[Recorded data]
>>>

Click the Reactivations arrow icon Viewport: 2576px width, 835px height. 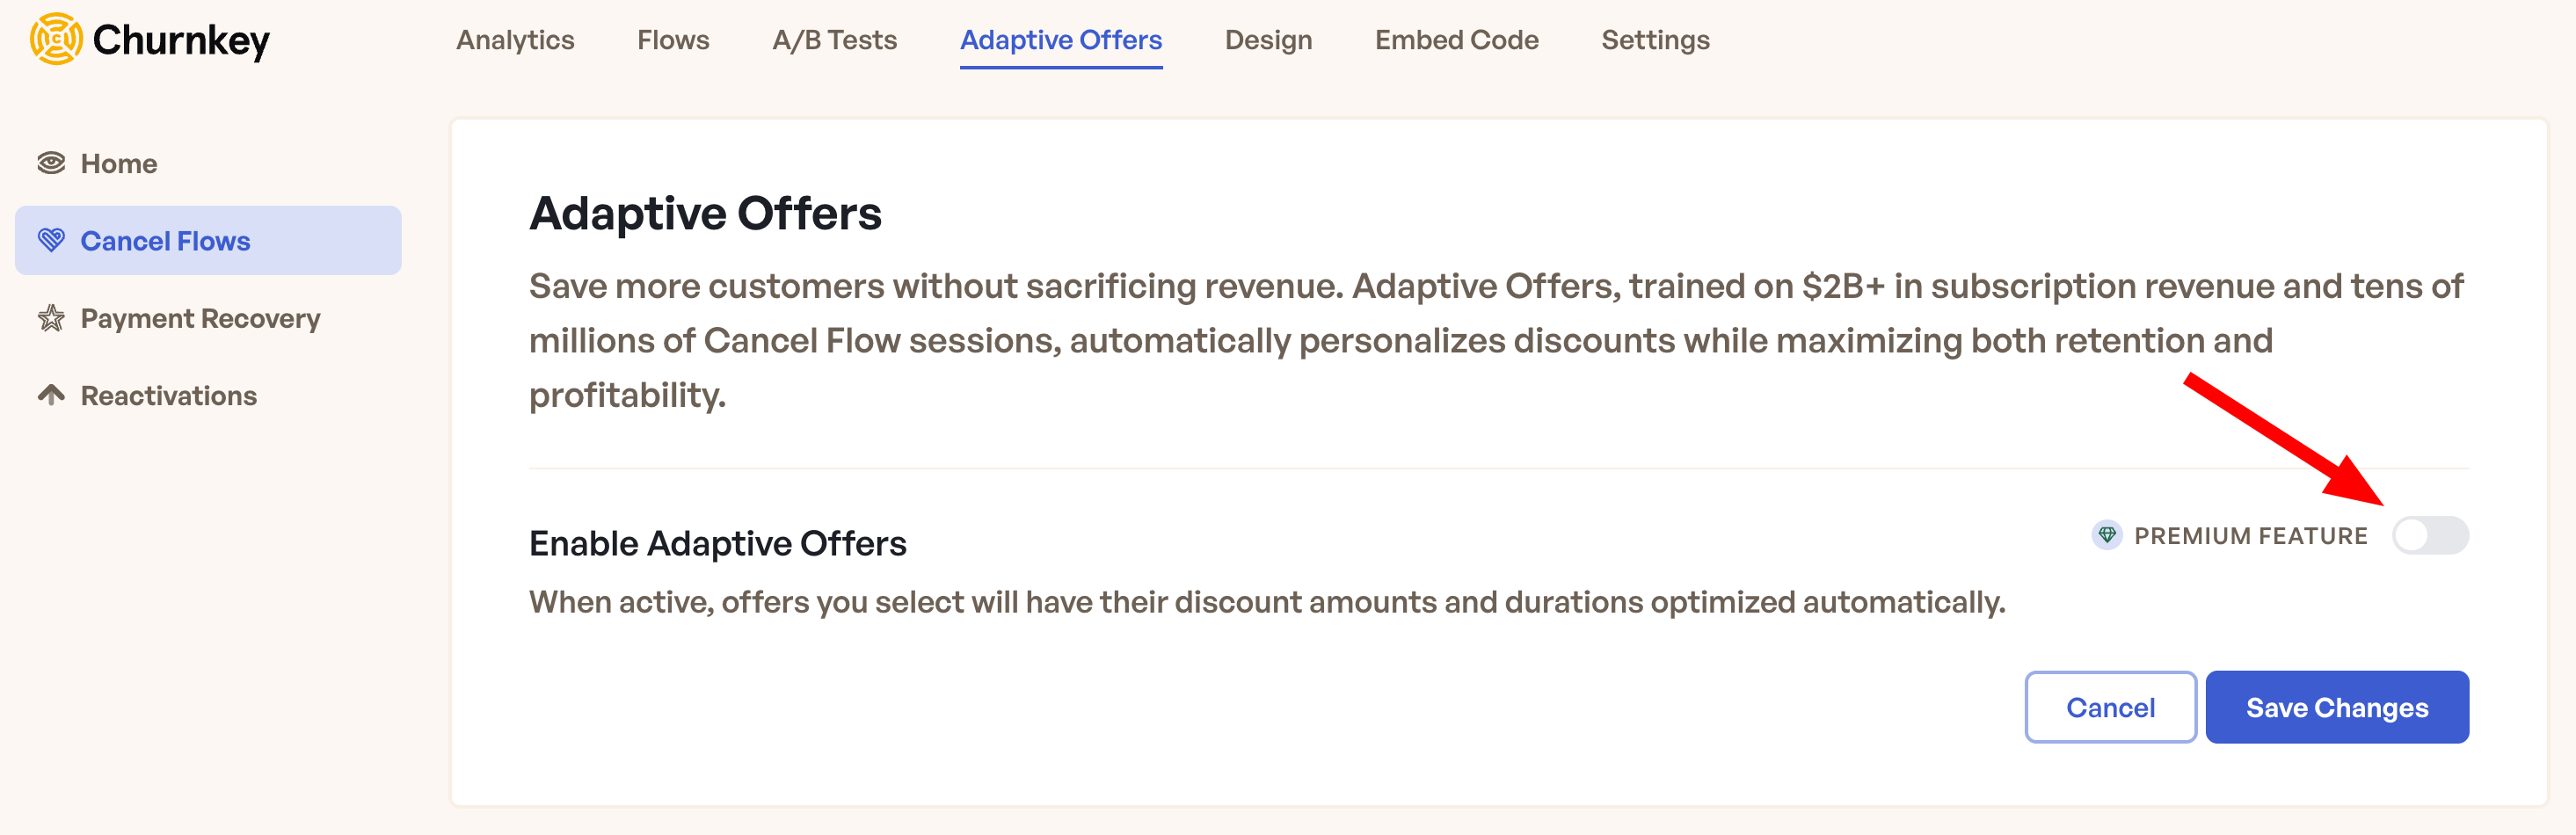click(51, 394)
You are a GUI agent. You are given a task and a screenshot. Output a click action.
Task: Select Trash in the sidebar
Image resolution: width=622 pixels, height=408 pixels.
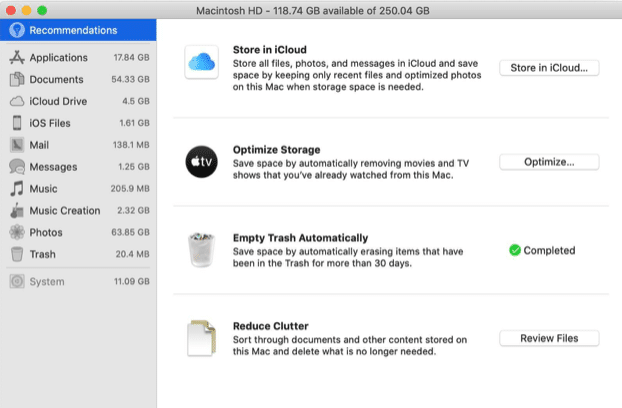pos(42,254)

<<<

» **Directions**: If the records contain pictures, skip them, and transcribe exactly every line from the one with "Task: Select Trash in the sidebar" through the last line.

» **Response to this task**:
Task: Select Trash in the sidebar
Image resolution: width=622 pixels, height=408 pixels.
pos(42,254)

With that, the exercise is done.